▶ Selected extract
## Start
The Role of Theory in Trustworthy & Interpretable AI

Overview

Recent progress in generative AI—Large Language Models, Diffusion Models, and beyond—has been transformative, yet has largely proceeded without engaging with the theoretical foundations developed by the TCS community. At the same time, the deployment of these models has created pressing challenges around trustworthiness: How do we attribute model behavior to training data? How do we verify whether content is AI-generated? How do we align AI systems with the diverse preferences of society? How do we ensure safety and interpretability?

We believe theory has a key role to play in addressing these questions. Indeed, a growing body of recent work demonstrates that ideas from cryptography, social choice theory, learning theory, and statistics yield concrete, practical tools for modern AI systems. This workshop will showcase these successes and make the case that trustworthy AI is a natural and fertile area for harnessing theoretical perspective for practical impact.

Organizers

Noah Golowich

Allen Liu

Abhishek Shetty

Schedule

Monday, June 22

Tutorial by Noah Golowich, Allen Liu, and Abhishek Shetty 8:30–9:30am MDT

Tutorial on Language Models and Generative AI
Talk by Andrew Ilyas 9:30–10:30am MDT

Predictive models for AI systems

Abstract

Building AI systems entails making a number of extraordinarily high-dimensional design choices, such as what data to train on, what hyperparameters to use, and how to order training data. A natural stepping stone towards trustworthy AI systems is to be able to predict how these design choices affect model behavior. In particular, predictibility enables us to design targeted interventions that steer our systems towards desirable behavior. In this talk, we will discuss a family of approaches towards building predictive models of AI systems, with applications to data selection, data editing, and privacy auditing.

Tuesday, June 23

Talk by Paul Christiano 8:30–9:30am MDT

Theoretical approaches to AI alignment

Abstract

I’ll survey a range of theoretically grounded approaches for aligning AI systems with human intent. The first half of the talk will discuss black box methods that use checks and balances to prevent bad behavior. The second half will explore white box methods that leverage model weights to make more accurate predictions about out of distribution behavior. Within each category I’ll review a few existing theoretical and empirical results and state some important open problems.
Talk by Miranda Christ 9:30–10:30am MDT

Pseudorandom Codes and Cryptographic Watermarks for AI-Generated Content

Abstract

Watermarks involve embedding hidden patterns in AI-generated content to facilitate its detection. Intuitively, it seems inevitable that the stronger the watermark is, the more it must alter the content, leading to quality degradation. However, a recent line of work draws on cryptography to construct watermarks that are both robust to modification of the content, and provably quality-preserving: the watermarked model is computationally indistinguishable from the original model, implying that quality is maintained under any efficiently computable metric.
## End
▶ Directive a
Answer these questions using the workshop page.
(i) Who gives the talk scheduled for 9:30–10:30am MDT on Monday, June 22?
(ii) What two kinds of methods does the talk on theoretical approaches to AI alignment cover?
(iii) Which four areas does the overview name as sources of ideas that yield practical tools for modern AI systems?
The records that follow have no connection to the workshop page above.

▶ Stored records
## Start
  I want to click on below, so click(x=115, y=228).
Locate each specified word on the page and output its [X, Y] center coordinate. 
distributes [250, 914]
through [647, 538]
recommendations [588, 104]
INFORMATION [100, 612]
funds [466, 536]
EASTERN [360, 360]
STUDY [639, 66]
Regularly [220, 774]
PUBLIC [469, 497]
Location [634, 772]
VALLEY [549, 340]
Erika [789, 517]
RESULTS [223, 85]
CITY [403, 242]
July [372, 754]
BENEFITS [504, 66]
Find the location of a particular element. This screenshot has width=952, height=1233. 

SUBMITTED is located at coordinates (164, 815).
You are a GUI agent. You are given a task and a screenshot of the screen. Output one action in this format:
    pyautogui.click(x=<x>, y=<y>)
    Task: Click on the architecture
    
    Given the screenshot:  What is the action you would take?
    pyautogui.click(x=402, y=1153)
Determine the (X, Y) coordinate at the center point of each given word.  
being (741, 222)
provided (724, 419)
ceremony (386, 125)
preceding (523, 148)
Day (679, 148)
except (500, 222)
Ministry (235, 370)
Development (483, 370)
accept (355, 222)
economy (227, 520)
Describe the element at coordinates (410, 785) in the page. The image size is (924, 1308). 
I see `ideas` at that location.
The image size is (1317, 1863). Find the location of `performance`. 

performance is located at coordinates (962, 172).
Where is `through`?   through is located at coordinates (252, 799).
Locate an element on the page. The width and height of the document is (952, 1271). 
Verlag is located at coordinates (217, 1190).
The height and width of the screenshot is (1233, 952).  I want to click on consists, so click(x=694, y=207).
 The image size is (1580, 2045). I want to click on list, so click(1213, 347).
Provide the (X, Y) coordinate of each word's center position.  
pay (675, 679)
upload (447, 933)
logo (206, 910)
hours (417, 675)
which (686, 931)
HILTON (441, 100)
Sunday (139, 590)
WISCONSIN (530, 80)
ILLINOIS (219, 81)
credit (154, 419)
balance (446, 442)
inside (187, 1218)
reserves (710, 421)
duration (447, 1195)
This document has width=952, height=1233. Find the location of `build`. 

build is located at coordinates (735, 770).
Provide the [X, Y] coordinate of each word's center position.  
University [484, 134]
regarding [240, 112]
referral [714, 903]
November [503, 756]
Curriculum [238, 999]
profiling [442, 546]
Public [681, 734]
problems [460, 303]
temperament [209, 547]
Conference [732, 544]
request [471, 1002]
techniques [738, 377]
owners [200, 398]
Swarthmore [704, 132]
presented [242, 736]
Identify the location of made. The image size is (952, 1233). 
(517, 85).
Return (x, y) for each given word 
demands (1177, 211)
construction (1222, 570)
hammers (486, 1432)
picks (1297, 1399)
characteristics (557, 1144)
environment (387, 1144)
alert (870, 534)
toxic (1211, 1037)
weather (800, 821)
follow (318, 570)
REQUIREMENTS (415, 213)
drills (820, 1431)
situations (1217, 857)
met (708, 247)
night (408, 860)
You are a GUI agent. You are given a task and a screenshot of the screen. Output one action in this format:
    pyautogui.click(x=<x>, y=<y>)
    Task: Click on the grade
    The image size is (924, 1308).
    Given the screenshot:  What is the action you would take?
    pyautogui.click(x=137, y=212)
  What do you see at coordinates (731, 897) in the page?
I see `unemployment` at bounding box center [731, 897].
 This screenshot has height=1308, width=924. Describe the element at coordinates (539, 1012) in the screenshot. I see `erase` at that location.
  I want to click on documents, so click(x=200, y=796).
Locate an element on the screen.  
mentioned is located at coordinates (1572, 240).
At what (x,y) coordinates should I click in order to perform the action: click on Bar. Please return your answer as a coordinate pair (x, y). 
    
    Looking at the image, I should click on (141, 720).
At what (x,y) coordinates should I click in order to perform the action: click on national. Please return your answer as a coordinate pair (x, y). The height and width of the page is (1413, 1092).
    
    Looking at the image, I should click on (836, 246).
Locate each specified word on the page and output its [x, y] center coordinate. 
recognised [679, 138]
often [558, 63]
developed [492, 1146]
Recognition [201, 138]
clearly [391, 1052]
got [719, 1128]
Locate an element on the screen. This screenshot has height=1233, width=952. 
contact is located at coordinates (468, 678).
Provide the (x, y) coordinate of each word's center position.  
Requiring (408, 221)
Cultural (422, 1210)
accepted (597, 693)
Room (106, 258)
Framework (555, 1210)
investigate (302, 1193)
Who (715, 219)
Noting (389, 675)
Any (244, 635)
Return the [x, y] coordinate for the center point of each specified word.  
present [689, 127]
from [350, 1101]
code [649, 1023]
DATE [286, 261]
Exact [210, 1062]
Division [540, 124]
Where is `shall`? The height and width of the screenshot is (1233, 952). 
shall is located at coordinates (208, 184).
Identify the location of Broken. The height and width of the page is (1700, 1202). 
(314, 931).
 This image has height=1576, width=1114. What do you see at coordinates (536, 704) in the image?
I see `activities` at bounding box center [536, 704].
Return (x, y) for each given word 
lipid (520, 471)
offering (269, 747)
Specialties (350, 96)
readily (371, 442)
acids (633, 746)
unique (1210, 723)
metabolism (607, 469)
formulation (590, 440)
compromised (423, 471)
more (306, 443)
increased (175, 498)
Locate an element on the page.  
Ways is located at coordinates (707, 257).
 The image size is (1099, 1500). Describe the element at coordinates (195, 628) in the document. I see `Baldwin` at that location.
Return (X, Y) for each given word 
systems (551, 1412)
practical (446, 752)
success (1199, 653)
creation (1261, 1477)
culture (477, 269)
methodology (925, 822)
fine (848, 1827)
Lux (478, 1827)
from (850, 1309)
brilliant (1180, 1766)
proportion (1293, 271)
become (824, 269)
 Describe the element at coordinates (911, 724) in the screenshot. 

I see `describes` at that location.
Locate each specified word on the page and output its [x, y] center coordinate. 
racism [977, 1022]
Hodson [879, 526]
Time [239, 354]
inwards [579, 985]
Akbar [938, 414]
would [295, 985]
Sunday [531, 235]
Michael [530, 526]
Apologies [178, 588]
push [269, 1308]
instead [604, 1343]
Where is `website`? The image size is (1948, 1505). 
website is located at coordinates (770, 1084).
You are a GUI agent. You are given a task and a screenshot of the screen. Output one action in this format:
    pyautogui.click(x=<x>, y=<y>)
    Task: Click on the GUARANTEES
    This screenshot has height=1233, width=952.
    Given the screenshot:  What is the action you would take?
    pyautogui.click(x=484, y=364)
## End
▶ Directive b
From the records, pull out the lines word for word, beginning at the first line of the records and stopping after the line that contains "VALLEY [549, 340]". Include both of these lines and give nothing else.

▶ Full response a
(i) Andrew Ilyas
(ii) Black box methods and white box methods
(iii) Cryptography, social choice theory, learning theory, and statistics

▶ Full response b
  I want to click on below, so click(x=115, y=228).
Locate each specified word on the page and output its [X, Y] center coordinate. 
distributes [250, 914]
through [647, 538]
recommendations [588, 104]
INFORMATION [100, 612]
funds [466, 536]
EASTERN [360, 360]
STUDY [639, 66]
Regularly [220, 774]
PUBLIC [469, 497]
Location [634, 772]
VALLEY [549, 340]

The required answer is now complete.